» **EXERCISE**:
For each statement below, decide whether the World Series article agrees with it, and answer yes or no with the exact words from the article that settle it. (a) Ten of Boston's twelve runs in the first two games scored with two outs. (b) The Dodgers' bullpen has an ERA of 1.13. (c) Game 3 is forecast to be played in chilly weather.

» **SUPPLIED TEXT**:
═══

Posted by: Mike Cornelius | October 25, 2018

With More Than Just Power, Red Sox Are Halfway To A Title

The requisite number is of course four wins, not two, so in a sense observing that this year’s World Series isn’t yet over is merely stating the obvious. Starting with the Brooklyn Dodgers in 1955, ten teams have overcome two games to none World Series deficits. In each of the three most recent occurrences – the Royals in 1985, the Mets one year later and the Yankees in 1996 – those first two losses came at home, surely a more parlous situation than the one the Los Angeles Dodgers now face.

Dodger fans can take heart in the knowledge that in addition to their team being the first, more than six decades ago, to rally from two games down, two of L.A.’s three most recent titles, in 1965 and 1981, were achieved after dropping Games 1 and 2. And perhaps a few of the Red Sox faithful are mindful that when the Metropolitans stormed back to capture the title in seven games in 1986, it was at the expense of the Fenway nine. Given that it’s been more than two decades since the Yankees rallied against Atlanta in ‘96, and since the previous ten instances happened about every four seasons on average, one might even posit that the Great Game is long overdue for another such comeback.

Still, as the two teams wing west on Thursday before resuming hostilities in Game 3 Friday evening at Chavez Ravine, Red Sox fans are both joyous and confident, and a neutral observer can understand why. Los Angeles still has time to turn the Series around, but everything about the first two contests made the many pundits who predicted domination by Boston look prescient.

In winning by scores of 8-4 and 4-2 Red Sox hitters posted a .297 batting average and an on base plus slugging percentage of .772. The corresponding numbers for Dodger batters are anemic, just a .175 average and .462 OPS. Other than Matt Kemp’s 2nd inning home run off Red Sox ace Chris Sale in Game 1, the Dodgers’ hits have all been singles. In contrast Boston has five extra base hits. The Red Sox are batting .333 with runners in scoring position, against only .200 for L.A. Most impressive has been the ability of Boston hitters to grind out at-bats in high pressure situations. Ten of the twelve Red Sox runs have scored with two outs. The Dodgers have plated just a single run with two away.

As for pitching, Boston’s bullpen was viewed as a weakness prior to the start of the Series. But so far Red Sox relievers have surrendered just one earned run in eight innings of work, for an ERA of 1.13. L.A.’s bullpen has seen eight and a third innings of action. The six different Dodgers who have been handed the ball have compiled a 3.24 ERA, which is a decent number until it’s compared to 1.13. Ryan Madson was the first reliever called upon by L.A. manager Dave Roberts in both games, and each time he walked the first man he faced and allowed all the runners he inherited, two in Game 1 and three in Game 2, to score.

Perhaps Los Angeles will thrive in the more hospitable environment of Dodger Stadium. The difference in Game 3’s location will be measured not just by the vocal support of the crowd, but also by the temperature. Game 1 was played under windy and chilly conditions Tuesday night, and by the latter innings of Game 2 Fenway Park was frosty. When Walker Buehler toes the rubber to get Game 3 started late Friday afternoon West Coast time, the forecast is for the low 80s. That and the fact that with right-hander Rick Porcello starting for the Red Sox the Dodgers will finally have their left-handed bats in the lineup may help to warm up L.A.’s offense. The Dodgers are a team that’s already overcome adversity, rising from ten games under .500 in mid-June to win the NL West, and rebounding from a two games to one deficit in the NLCS against Milwaukee.

═══

Entries from a collection

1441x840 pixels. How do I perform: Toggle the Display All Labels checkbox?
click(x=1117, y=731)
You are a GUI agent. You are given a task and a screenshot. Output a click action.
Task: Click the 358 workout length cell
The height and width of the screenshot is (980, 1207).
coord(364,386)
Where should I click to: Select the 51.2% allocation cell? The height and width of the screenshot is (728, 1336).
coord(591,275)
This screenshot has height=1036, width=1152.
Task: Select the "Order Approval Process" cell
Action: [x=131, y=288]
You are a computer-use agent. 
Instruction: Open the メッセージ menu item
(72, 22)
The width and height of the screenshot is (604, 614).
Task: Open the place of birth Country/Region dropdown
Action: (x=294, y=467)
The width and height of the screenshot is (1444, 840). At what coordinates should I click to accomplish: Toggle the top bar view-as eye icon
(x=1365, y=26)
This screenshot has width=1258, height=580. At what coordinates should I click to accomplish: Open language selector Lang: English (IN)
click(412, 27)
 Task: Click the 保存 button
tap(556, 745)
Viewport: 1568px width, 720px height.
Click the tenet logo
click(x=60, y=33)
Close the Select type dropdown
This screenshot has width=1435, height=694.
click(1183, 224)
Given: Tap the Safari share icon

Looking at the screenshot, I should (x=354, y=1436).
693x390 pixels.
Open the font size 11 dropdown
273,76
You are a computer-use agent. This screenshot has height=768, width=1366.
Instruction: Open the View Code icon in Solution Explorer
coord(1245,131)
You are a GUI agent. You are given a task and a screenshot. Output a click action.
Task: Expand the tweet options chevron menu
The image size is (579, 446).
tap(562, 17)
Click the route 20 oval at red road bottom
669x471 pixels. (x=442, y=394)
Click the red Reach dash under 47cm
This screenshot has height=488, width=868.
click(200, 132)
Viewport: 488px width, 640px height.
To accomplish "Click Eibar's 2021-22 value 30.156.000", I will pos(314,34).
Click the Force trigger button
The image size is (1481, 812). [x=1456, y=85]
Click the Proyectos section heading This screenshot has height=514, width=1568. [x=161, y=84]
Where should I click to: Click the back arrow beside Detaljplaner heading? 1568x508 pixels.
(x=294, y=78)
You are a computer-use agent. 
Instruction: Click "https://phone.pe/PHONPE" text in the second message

═══

» **RIGHT ANSWER**:
(a) Yes: "Ten of the twelve Red Sox runs have scored with two outs."
(b) No: "The six different Dodgers who have been handed the ball have compiled a 3.24 ERA"
(c) No: "the forecast is for the low 80s"